2012-11-11 Thread Craig Weinberg


On Saturday, November 10, 2012 12:15:59 PM UTC-5, John Clark wrote:

 On Fri, Nov 9, 2012  Craig Weinberg whats...@gmail.com javascript:wrote:

  If numbers exist then so does geometry, that is to say numbers can be 
 made to change in ways that exactly corresponds with the way objects move 
 and rotate in space. 


  I'm saying that there would be no such thing as objects, movement, 
 space, or rotation in a comp universe. 


 I don't know what a comp universe is because I no longer know what 
 comp means and I no longer believe that Bruno, the inventor of the term, 
 does either.  But I do know that over the past year you have told this list 
 that information does not exist, and neither do electrons or time or space 
 or bits or even logic, so I don't see why the nonexistence of movement in a 
 comp universe or any other sort of universe would bother you.


It bothers me because it doesn't make sense to suggest that a universe of 
experiences full of objects and positions can be reduced to a mechanism for 
which objects and positions are meaningless. What I am pointing out is that 
what comp implies is a universe which looks and feels nothing like the one 
which we actually live in. It does present a plausible range of logical 
functions which remind us of some aspects of our minds, but I think that 
there is another reason for that, which has to do with the nature of 
arithmetic. Comp mistakes the lowest common denominator universality of 
arithmetic for a claim to primitive authenticity and causal efficacy, when 
in fact numbers by themselves don't even have a use for geometric forms.


  You can prove this by understanding that there are no objects or spaces 
 actually moving around in the chips of your computer. 


 Electrons move around the chips in your computer, and potassium and sodium 
 ions move around the Cerebral Cortex of your brain.  


That doesn't matter. My point is that our senses require a particular 
presentation of forms and experience for us to consciously make sense, 
whereas a computer does not need any such thing. The fact that we have ion 
pumps does not allow us to forego the luxury of having a screen and GUI to 
use our computer geometrically.
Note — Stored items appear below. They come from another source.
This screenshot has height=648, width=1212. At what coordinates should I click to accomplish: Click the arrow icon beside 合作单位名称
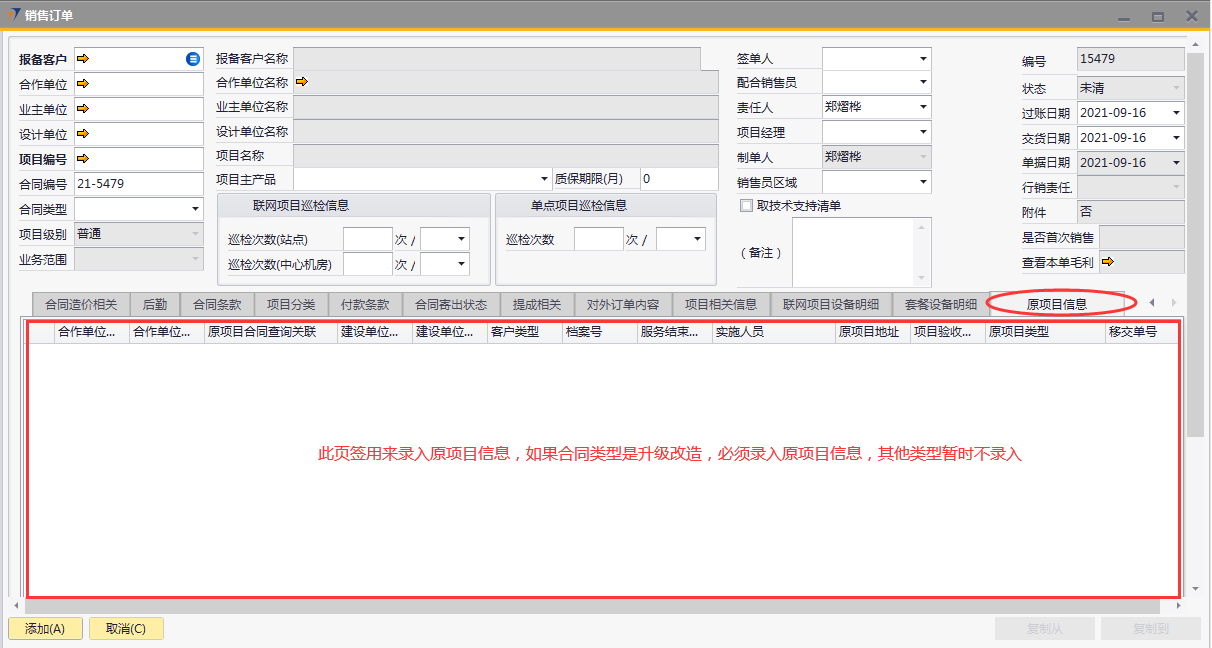(x=301, y=82)
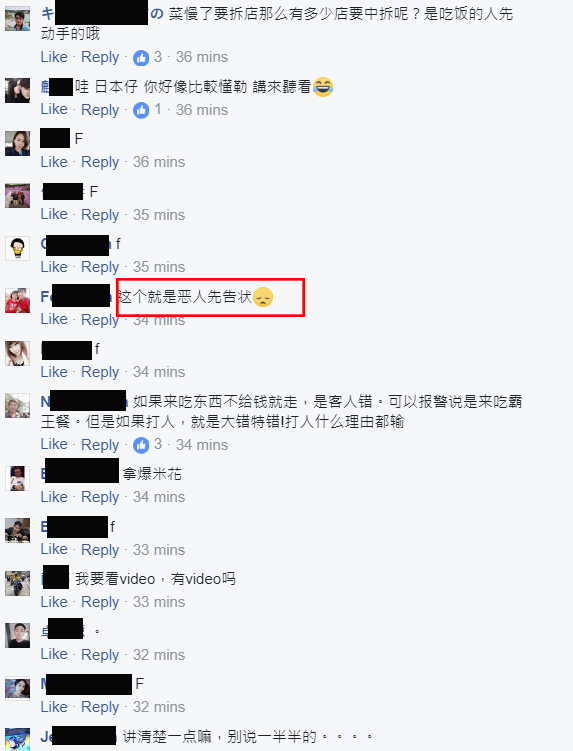Open profile picture of 恶人先告状 commenter

[x=18, y=301]
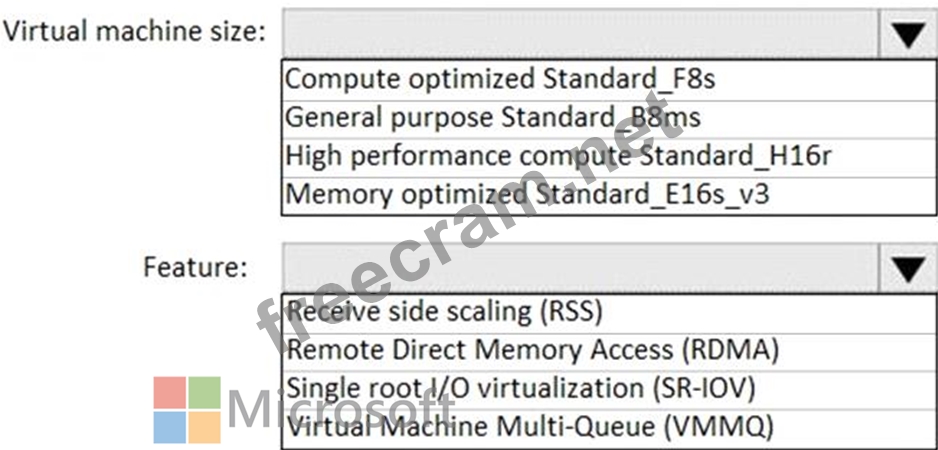Viewport: 938px width, 450px height.
Task: Choose High performance compute Standard_H16r
Action: tap(608, 156)
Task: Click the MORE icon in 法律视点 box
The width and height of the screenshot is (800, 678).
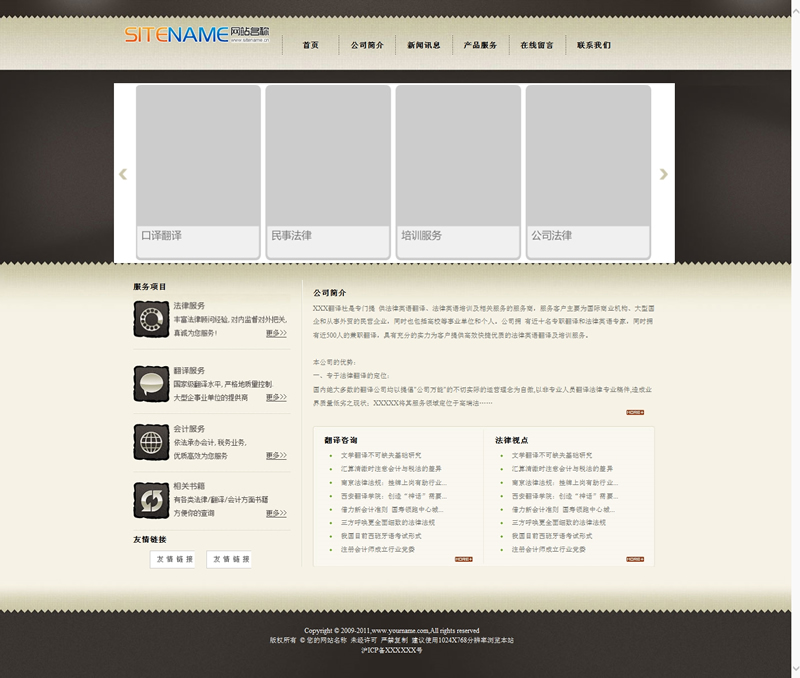Action: (634, 559)
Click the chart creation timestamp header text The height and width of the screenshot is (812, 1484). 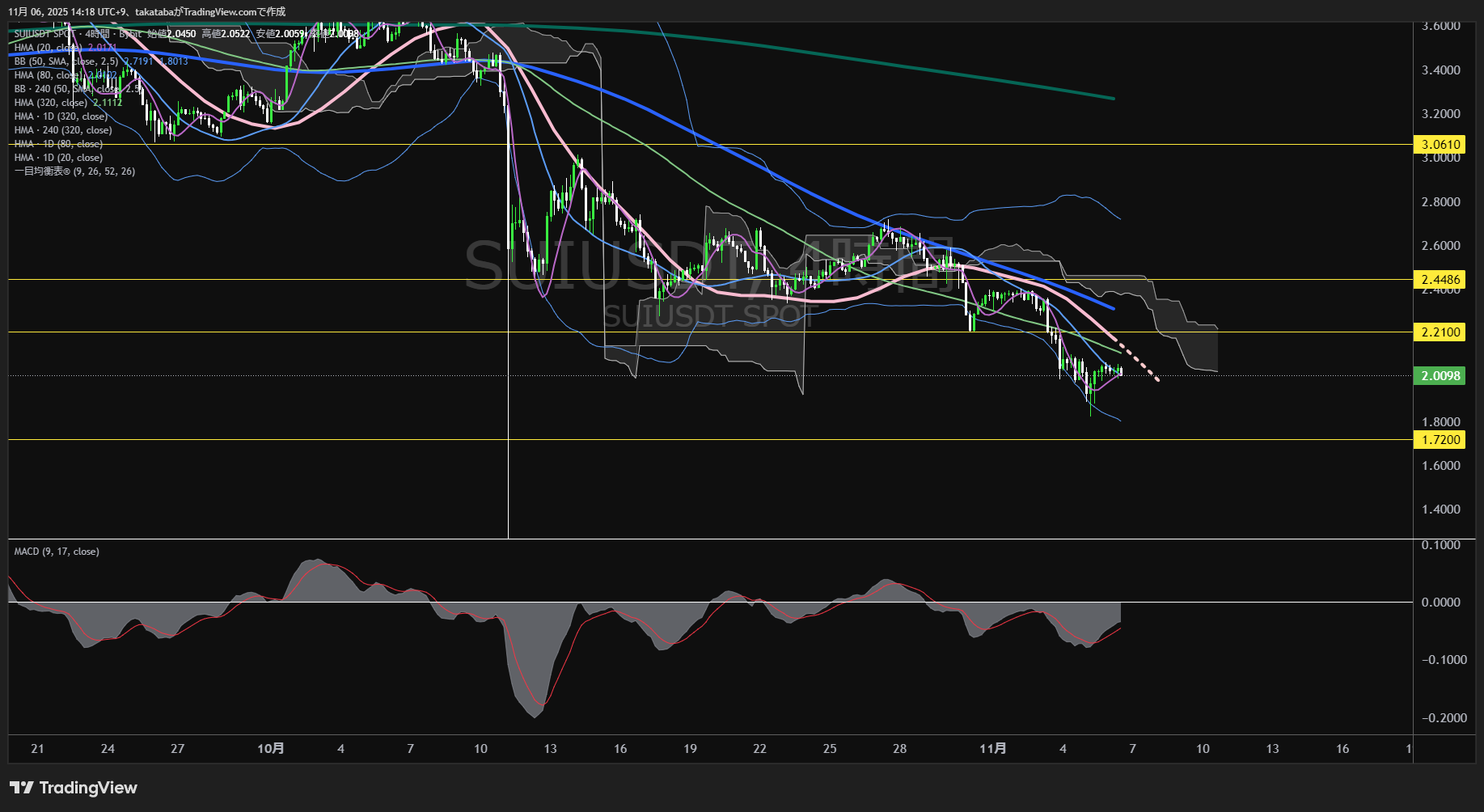click(146, 12)
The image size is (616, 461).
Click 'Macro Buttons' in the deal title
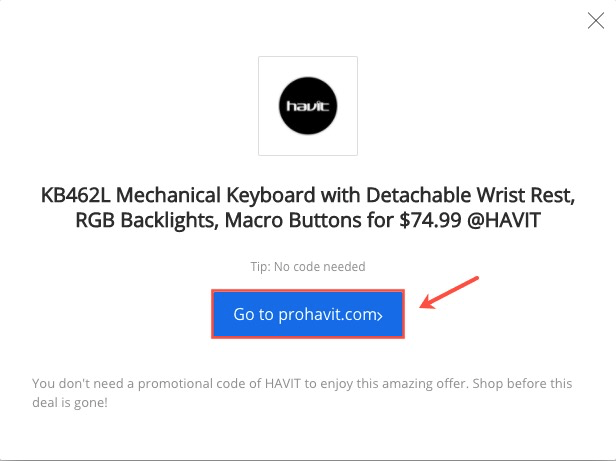[293, 220]
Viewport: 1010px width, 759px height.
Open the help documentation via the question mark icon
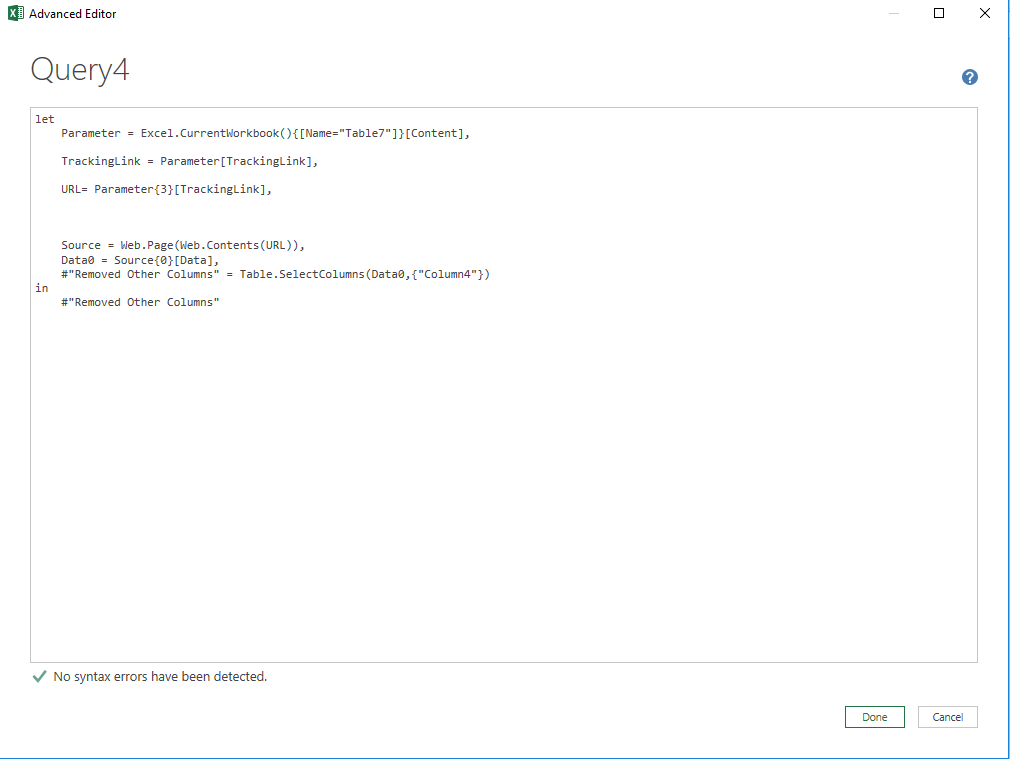click(x=969, y=77)
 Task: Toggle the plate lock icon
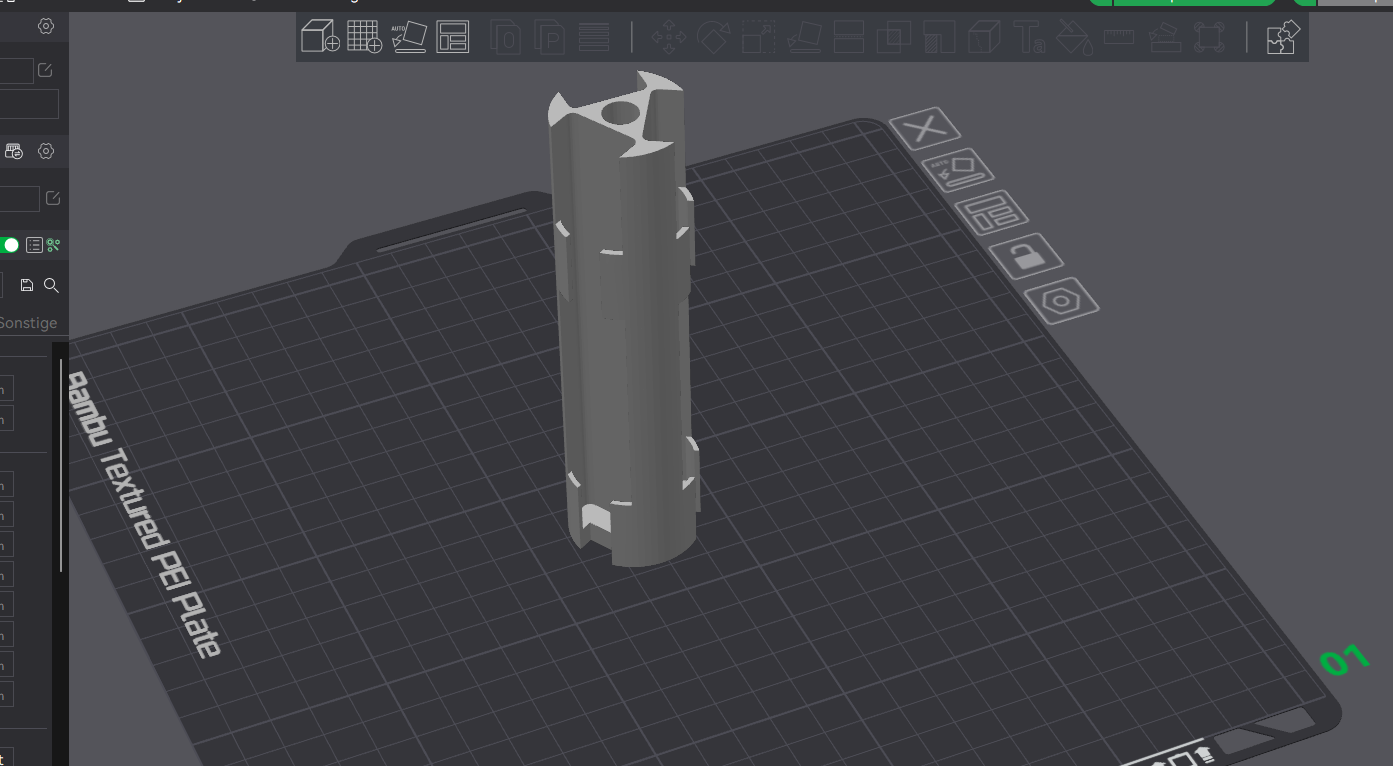coord(1026,257)
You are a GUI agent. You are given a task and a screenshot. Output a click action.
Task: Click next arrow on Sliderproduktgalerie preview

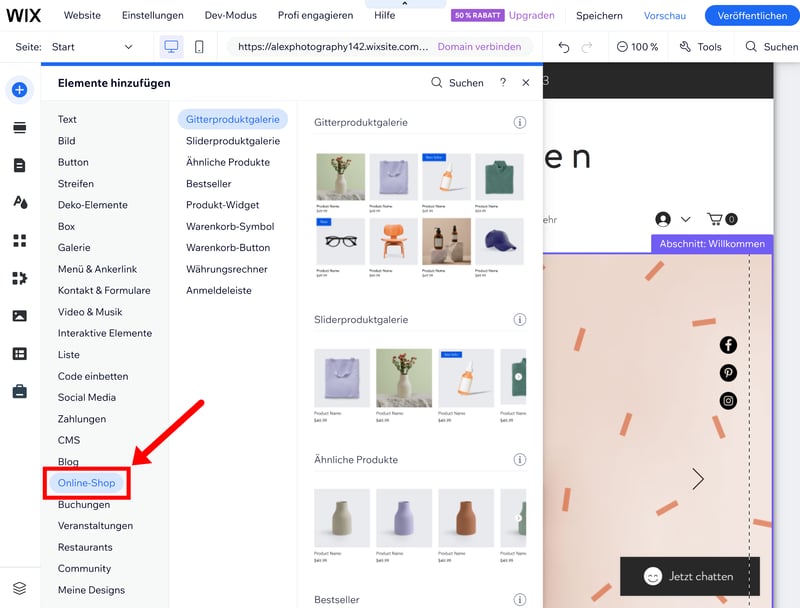[x=518, y=377]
Servers don't need GUIs to communicate with 
each other, but more importantly, no kind of computer will ever benefit 
from any kind of geometric presentation of data.
 


  make the Real numbers be the horizontal axis of a graph and the 
 imaginary numbers be the vertical axis, now whenever you multiply a Real or 
 Imaginary number by i you can intuitively think about it as rotating it by 
 90 degrees in a counterclockwise direction. 


  Do you understand why computers don't need to do that? 


 I said a lot of stuff so I'm not sure what that refers to (sometimes 
 pronouns can really suck) but apparently you believe that computers have 
 some innate ability that humans lack, there is something computers already 
 know and so don't need to do that.


It's not that they have an ability that humans lack, it is that humans are 
privileged with the sense of forms and objects, while computers are forever 
confined to the intangible (if there were any subject there to act as 
having a computer's point of view - which there isn't.)
 


 I do know that computers calculate with complex numbers all the time, 
 especially when rotation in 3D is important, such as calculations involving 
 Maxwell's or Schrodinger's equation. 

  This is my point, we have visual intuition because we have visual sense 
 as a method of participating in a universe of sense. It would be 
 meaningless in a universe of arithmetic.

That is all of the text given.